Tell us something about yourself that few people know about you.
Some it won't do to tell. (Laughs.) I have two or three passions that I feel strongly about: one, obviously, is education, one race reconciliation, one historic preservation, an appreciation for our history. My leisure is frequently wrapped up in pursuit of these passions. I get as much enjoyment out of pursuing some of those causes as a lot of people do out of hunting and fishing. I hope I don't take myself too seriously.
Is there anything else you'd like to tell JFP readers?
Just to remind them of some of the things Jack Reed and I were saying earlier this year about how important it is that we not lose any of the momentum in terms of progress in education. It is imperative that we fully fund the Mississippi Adequate Education Program. If we don't do that, we will continue to be just muddling through. We will be average, but we're not going to be great. We may not even be average.

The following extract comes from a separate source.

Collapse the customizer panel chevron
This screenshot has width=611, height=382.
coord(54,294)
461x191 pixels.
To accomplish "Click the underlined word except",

- When I was in second grade back in 1982, Gov. Winter was the Mississippi governor that I learned about in social studies class. I wasn't sure what it was, but there was something about his picture that made that little seven-year-old feel that everything was right with the world. Boy, I miss that feeling....
- Wow. Good stuff here.
- Tom Head
- Excellent...just plain excellent.
- As soon as I finished reading this article I emailed the full text version to myself so I'd be sure to always have a copy. Donna, thanks for a tremendous interview with a very remarkable man. I'll be emailing this to numerous friends in the near future.

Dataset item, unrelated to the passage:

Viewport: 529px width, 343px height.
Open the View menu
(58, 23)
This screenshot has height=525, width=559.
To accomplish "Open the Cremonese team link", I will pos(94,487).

Could you meet a finer man that Governor Winter? It would be a hard task and probably downright impossible. Governor Winter served at a time when Mississippi was evolving from the Old South into the New South. Even the seemingly minuscule changes brought about by his administration were in reality monumental changes. It's like a long freight train reversing directions--it takes a lot of energy to bring the initial momentum to a halt and then to start the train moving in the opposite direction. Governor Winter is a man who was tremendously instrumental in reversing the momentum in Mississippi. Thank you Governor for the courage, presistence, dedication, and service that you have given this state during your many years--I can tell you that I would vote for you over anyone that I've voted for in any election over the last 20 years.
- This is the greatest governor in MS History. He admits when he was wrong - preserves history (good or bad- as it was) - still works to improve state for everyone. Thank you Governor Winter.